» **WHAT TO DO**:
1. Copy word for word the part of the CVS tobacco ban text starting with "CVS is the first" and going on through "would be next.".
2. Write the next part of the news text on CVS's tobacco ban, picking up after its last sentence.

» **DOCUMENT EXCERPT**:
┄┄┄┄┄┄┄┄┄┄┄┄┄┄┄┄┄┄┄┄
BI: CVS’s decision to ban tobacco means next to nothing…for now

by Steven Perlberg of the Business Insider:

This morning, CVS announced it will remove tobacco products from all its stores nationwide by October 1.

That will cost the pharmacy chain an estimated $1.5 billion a year, only a tiny portion of CVS’s $123 billion in 2012 revenue.

It’s an even tinier portion of global retail sales. Excluding duty free and China (the market there is essentially closed to outside tobacco companies), global retail sales topped $554 billion in 2012, according to Citi.

And only 16% of that — $89 billion — came from U.S. sales.

So how upset are tobacco companies about CVS and its $1.5 billion? It’s hard to say.

Smokers who can’t buy their cigarettes from CVS will likely go elsewhere for their fix.

The more serious concern for big tobacco is waning demand in America. U.S. tobacco sales are decreasing as a portion of global sales.

That’s why tobacco companies have long targeted other regions as growth opportunities.

“On a volumetric basis, the global cigarette industry (excluding China and duty free) is increasingly concentrated outside of the U.S., which market accounted for 8.2% of volumes in 2012 (vs. 9.4% in 2008),” wrote Citi economists.

CVS is the first major U.S. pharmacy to ban tobacco, and the move may spur others to do so. As Wonkblog’s Sarah Kliff noted, CVS thinks this will end up being a shrewd business decision for its bottom line. Not to mention it gets positive press (and commendation from President Obama, himself a former smoker) for paving the anti-smoking way.

But with tobacco companies shifting attention to growth areas like Asia (Indonesia, Malaysia and the Phillip pines are particularly profitable), you have to wonder whether they even care about CVS.

azcentral: Tobacco sale ban by CVS praised

by Peter Corbett and Ken Alltucker for The Republic, azcentral:

CVS Caremark Corp.’s decision to stop cigarette sales drew praise Wednesday for a move perceived as putting health before profits even as skeptics wondered whether alcohol, sugary sodas and other products would be next.

CVS, the nation’s second-largest drugstore chain, announced that cigarettes and tobacco products no longer would be sold in its 7,600 drugstores nationwide as of Oct. 1.

Officials at CVS Caremark Corp. said the company’s 7,600 U.S. drugstores will stop selling cigarettes and tobacco products as of Oct 1. (Michael Chow/The Republic)

“Put simply, the sale of tobacco products is inconsistent with our purpose,” said Larry Merlo, CVS Caremark president and CEO.
┄┄┄┄┄┄┄┄┄┄┄┄┄┄┄┄┄┄┄┄
» **SUPPLIED MATERIAL**:
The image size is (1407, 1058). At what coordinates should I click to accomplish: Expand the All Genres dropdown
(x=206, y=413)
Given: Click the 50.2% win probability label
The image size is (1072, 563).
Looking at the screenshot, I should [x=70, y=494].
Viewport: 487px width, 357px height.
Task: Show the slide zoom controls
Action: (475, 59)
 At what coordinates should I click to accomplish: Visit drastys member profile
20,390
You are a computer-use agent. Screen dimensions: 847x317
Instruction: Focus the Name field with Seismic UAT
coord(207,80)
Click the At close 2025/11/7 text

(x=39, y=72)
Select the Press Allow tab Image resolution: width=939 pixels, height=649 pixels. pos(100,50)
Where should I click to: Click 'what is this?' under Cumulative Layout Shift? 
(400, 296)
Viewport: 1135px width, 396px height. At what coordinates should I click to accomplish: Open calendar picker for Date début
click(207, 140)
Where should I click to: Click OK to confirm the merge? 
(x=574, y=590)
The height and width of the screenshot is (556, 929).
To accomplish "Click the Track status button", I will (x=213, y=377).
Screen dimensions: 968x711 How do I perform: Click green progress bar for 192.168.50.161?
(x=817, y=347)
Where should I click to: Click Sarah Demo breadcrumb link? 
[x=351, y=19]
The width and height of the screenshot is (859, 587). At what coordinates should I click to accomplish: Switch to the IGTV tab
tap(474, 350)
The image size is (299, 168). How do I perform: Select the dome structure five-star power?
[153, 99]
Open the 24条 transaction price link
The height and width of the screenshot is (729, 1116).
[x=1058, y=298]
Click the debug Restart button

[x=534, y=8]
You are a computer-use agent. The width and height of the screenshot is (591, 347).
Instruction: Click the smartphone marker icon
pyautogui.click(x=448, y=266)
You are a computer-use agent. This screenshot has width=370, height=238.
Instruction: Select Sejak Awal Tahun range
┄┄┄┄┄┄┄┄┄┄┄┄┄┄┄┄┄┄┄┄
» **RESULTS OF THE EXERCISE**:
1.
CVS is the first major U.S. pharmacy to ban tobacco, and the move may spur others to do so. As Wonkblog’s Sarah Kliff noted, CVS thinks this will end up being a shrewd business decision for its bottom line. Not to mention it gets positive press (and commendation from President Obama, himself a former smoker) for paving the anti-smoking way.

But with tobacco companies shifting attention to growth areas like Asia (Indonesia, Malaysia and the Phillip pines are particularly profitable), you have to wonder whether they even care about CVS.

azcentral: Tobacco sale ban by CVS praised

by Peter Corbett and Ken Alltucker for The Republic, azcentral:

CVS Caremark Corp.’s decision to stop cigarette sales drew praise Wednesday for a move perceived as putting health before profits even as skeptics wondered whether alcohol, sugary sodas and other products would be next.

2.
CVS is the first major pharmacy chain to halt tobacco sales nationwide, but drugstores have been under pressure to end the practice for years.

In 2010, the American Pharmacists Association recommended a ban on cigarette sales in drugstores and supermarkets with pharmacies.

San Francisco banned tobacco sales in pharmacies in 2008, a move that was challenged by Walgreens, and later expanded that to include supermarkets with pharmacies.

Boston and other municipalities in Massachusetts have similar bans.

CVS is expected to lose $2 billion annually in tobacco and ancillary sales.

Business analysts and health-care advocates say CVS will take a short-term economic hit from halting tobacco sales, but it will get a boost in public perception for staying true to its health-care mission.

Ross Muken, a health-care services analyst with the ISI Group in New York, said CVS’ move helps its credibility.

“The average citizen is skeptical of big business,” Muken said. “They don’t assume that companies will forgo profits. But in the long term, this will help (CVS) to not be in that market.”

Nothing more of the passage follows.